Реддл держал их в ежовых рукавицах, так что ни в каких явных прегрешениях они замечены не были, хотя за семь проведенных ими в Хогвартсе лет случилось немало прескверных происшествий, которые, впрочем, надежно связать с ними не удалось. Самым серьезным стало открытие Тайной комнаты, приведшее к смерти девочки. Как ты знаешь, в этом преступлении ошибочно обвинили Хагрида.
Мне не удалось собрать большого количества воспоминаний о том, каким Реддл был во время учебы в Хогвартсе, — продолжал Дамблдор, укладывая почерневшую ладонь на Омут памяти. — Лишь немногие из тех, кто знал его в ту пору, готовы были хоть что-то о нем рассказать, в большинстве своем они оказались слишком запуганными. Все, что я знаю, было получено мной уже после того, как он покинул Хогвартс, и потребовало кропотливой работы: нужно было найти людей, которых можно разговорить хотя бы хитростью, отыскать старые документы, опросить свидетелей — и маглов, и волшебников.
Те, кого мне удалось склонить к беседе, рассказали, что Реддл был одержим своей родословной. Да оно и понятно — Реддл вырос в сиротском приюте и, естественно, стремился узнать, как он туда попал.
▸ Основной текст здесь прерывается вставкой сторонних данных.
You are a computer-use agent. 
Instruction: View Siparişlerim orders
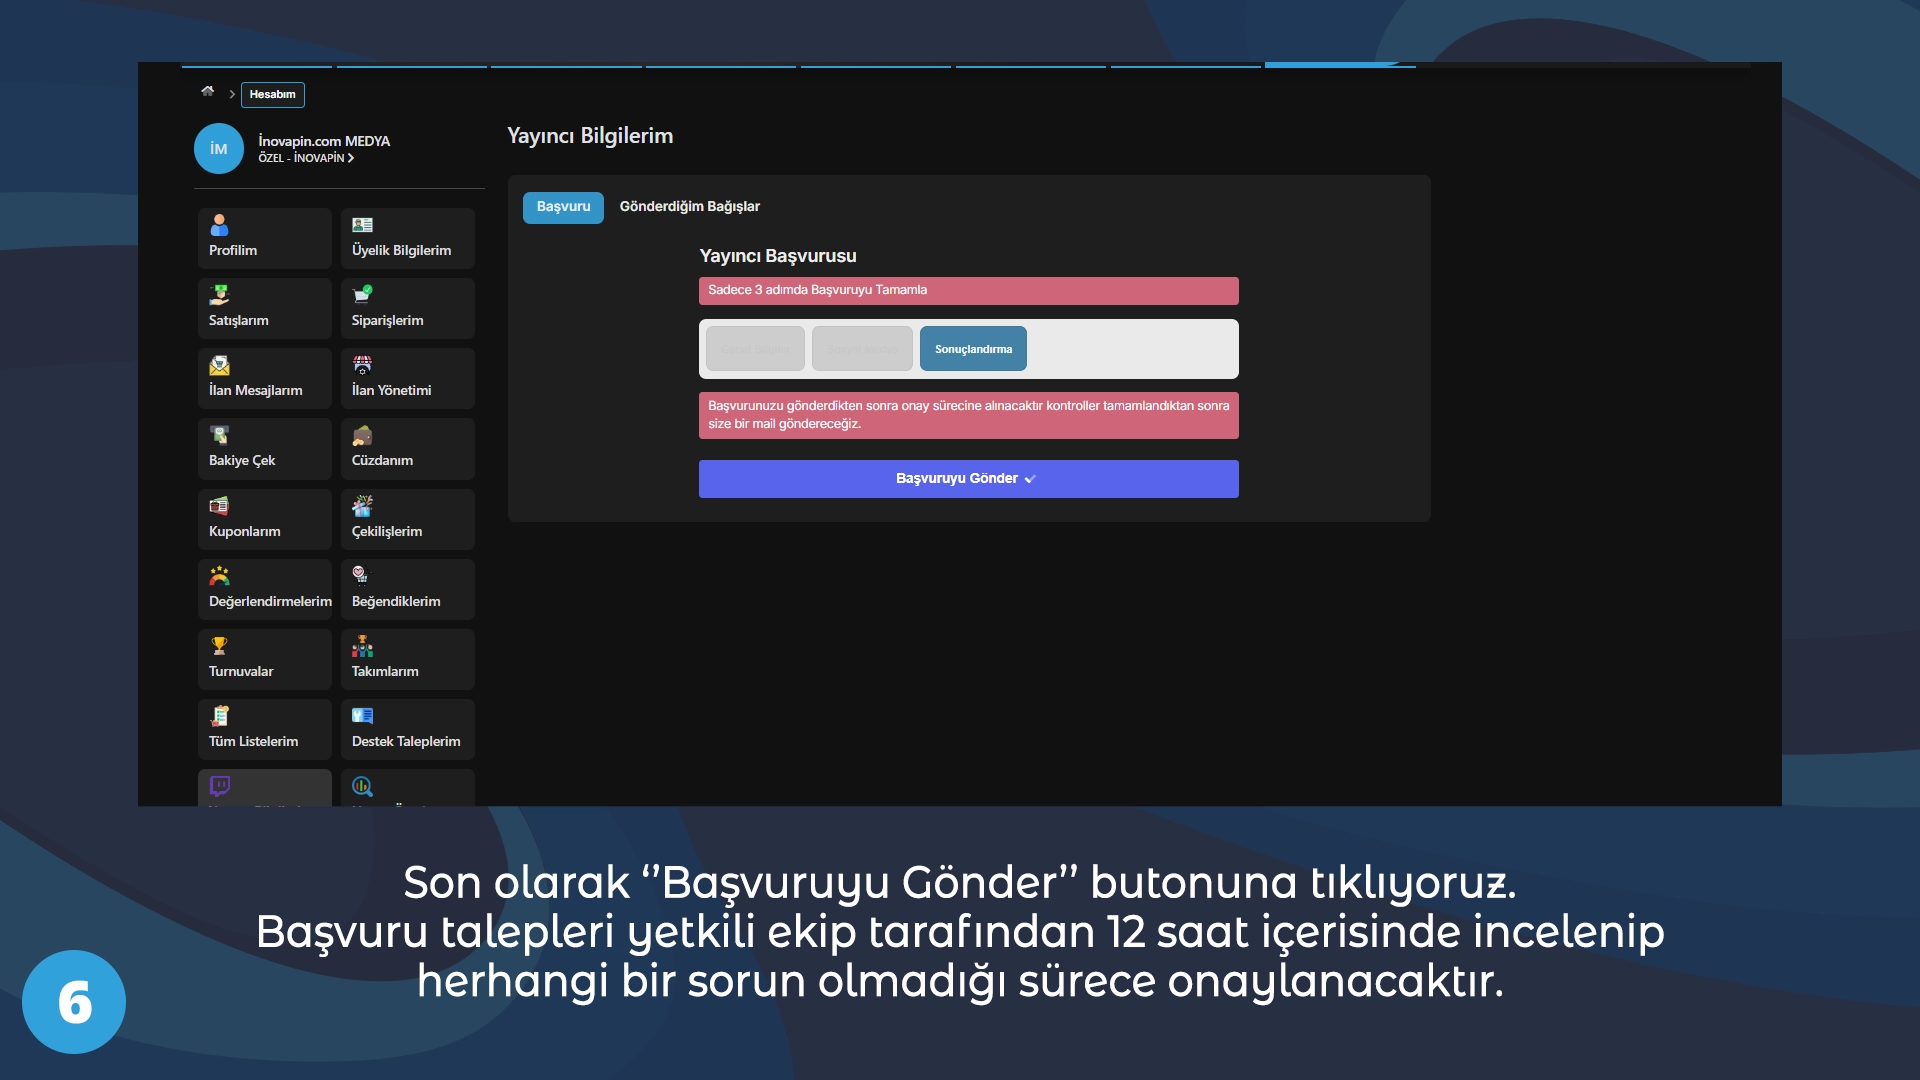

Он тщетно пытался найти какие-либо следы Тома Реддла Старшего — на щитах Зала Славы, в списках прежних старост школы, даже в книгах по истории волшебства. В конце концов ему пришлось смириться с мыслью, что его отец никогда в Хогвартсе не учился. Думаю, тогда-то он и отказался от прежнего имени, выдумал лорда Волан-де-Морта и занялся исследованием материнской линии. Если ты помнишь, он считал, что его мать не могла быть волшебницей, поскольку она не устояла перед постыдной человеческой слабостью — перед смертью.
Реддл мог опереться на одно-единственное имя — Марволо. От приютского начальства он знал, что так звали отца его матери. После долгого изучения старых, посвященных родословным волшебников книг он выяснил, что у рода Слизерина существуют потомки. В шестнадцатилетнем возрасте, летом, он оставил сиротский приют, в который всегда возвращался на каникулы, и отправился на поиски своих родственников, Мраксов. А теперь, Гарри, если ты встанешь…
Дамблдор поднялся, и Гарри снова увидел в его руке хрустальный флакончик, заполненный взвихренной жемчужной жидкостью — субстанцией памяти.